I recently coded a multithreaded version of the sparse matrix-vector (SpMV) product using a COO storage format:
void dcoomv(SparseMatrixCOO *A, double *x, double *y) {
for (int i=0; i<A->m; i++) y[i] = 0.;
#pragma omp parallel for reduction(+:y[:A->m])
for (int i=0; i<A->nnz; i++) {
y[A->row_idx[i]] += A->val[i] * x[A->col_idx[i]];
}
}
Considering the potential for race conditions of the COO SpMV, this is about as good as it gets and it does not so bad. Actually, it does better than MKL's mkl_sparse_d_mv
with COO, which I think is not parallelized at all.

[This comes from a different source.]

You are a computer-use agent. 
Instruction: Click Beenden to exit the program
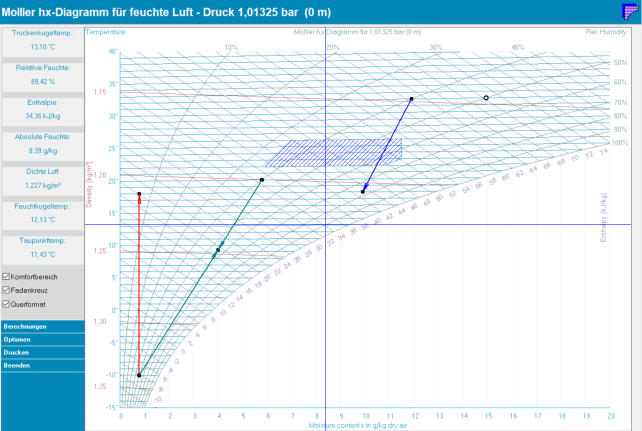click(x=42, y=366)
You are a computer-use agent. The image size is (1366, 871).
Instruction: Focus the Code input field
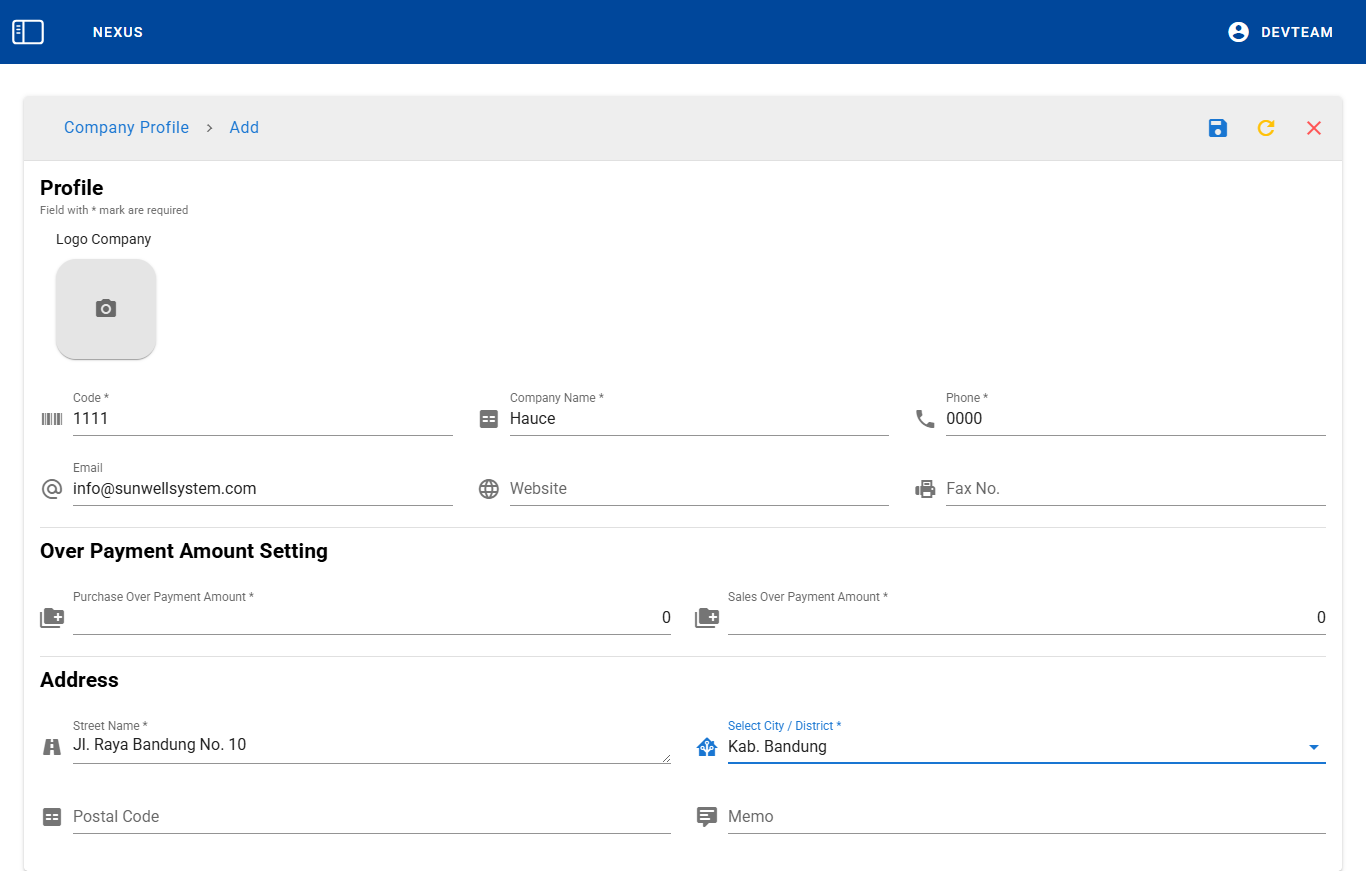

Now, I would like to parallelize the sparse matrix-matrix (SpMM) product. I did two attempts. First, I wrote
void dcoomm_pll1(SparseMatrixCOO *A, double *X, double *Y, int nvec) {
for (int i=0; i<(A->m * nvec); i++) Y[i] = 0.;
#pragma omp parallel for reduction(+:Y[:A->m*nvec])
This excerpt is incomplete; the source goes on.